Fast forward 13 years and many independent artists feel completely comfortable selling glass products online. They serve a community of medical marijuana patients as well as those who enjoy legal recreational cannabis. Let’s not forget that most of these products are still sold for tobacco use only. It’s not always easy to replace your favorite pipe and not just because of sentimental reasons. People may not live near head shops or other places where they can procure a safe quality product.

Many American glass artists woke up today (August 15th) to find their stores shut down or digitally “raided” by Etsy and PayPal. Store owners were no longer able to sell their wares on the platform. Artists report that the terms and conditions put forth by PayPal a large banking service forbid pipes and with its market dominance Etsy caved. Glass artists paid a significant amount of their earnings over the years to the platform and spent a lot of time marketing their wares. Most report year over year growth in sales. Glass entrepreneurs relied heavily on Pinterest Instagram and Wanelo to send customers over to Etsy and their digital stores. Years of seller fees, glowing customer reviews, and marketing made no difference in the end.

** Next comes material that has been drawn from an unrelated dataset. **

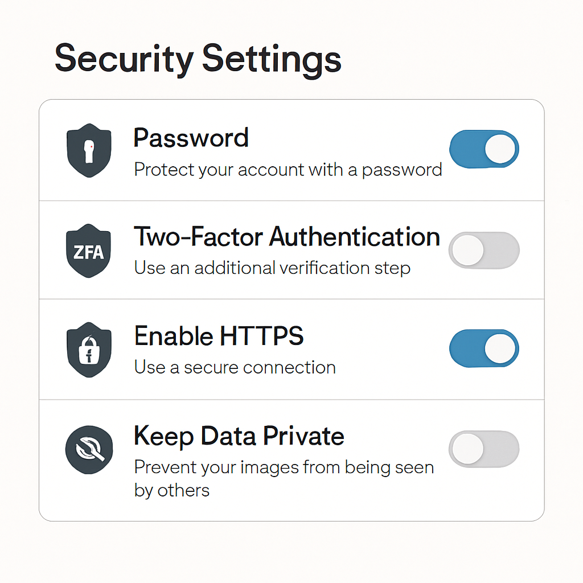Click 'Use an additional verification step' description
This screenshot has width=583, height=583.
[272, 268]
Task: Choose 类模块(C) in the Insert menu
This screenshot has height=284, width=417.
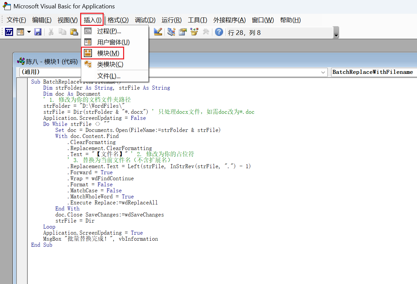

This will certainly have a dramatic impact on the independent artists who relied on the platform’s services. Their customers expect to find them on the service and they are dependent on it as a distributor. Once again American financial institutions' practices and the regulations they have to follow are harming the cannabis industry. The impact on consumers in most urban environments may seem limited, but with imported glass of dubious composition flooding the market and no connection to the artists it’s buyer beware.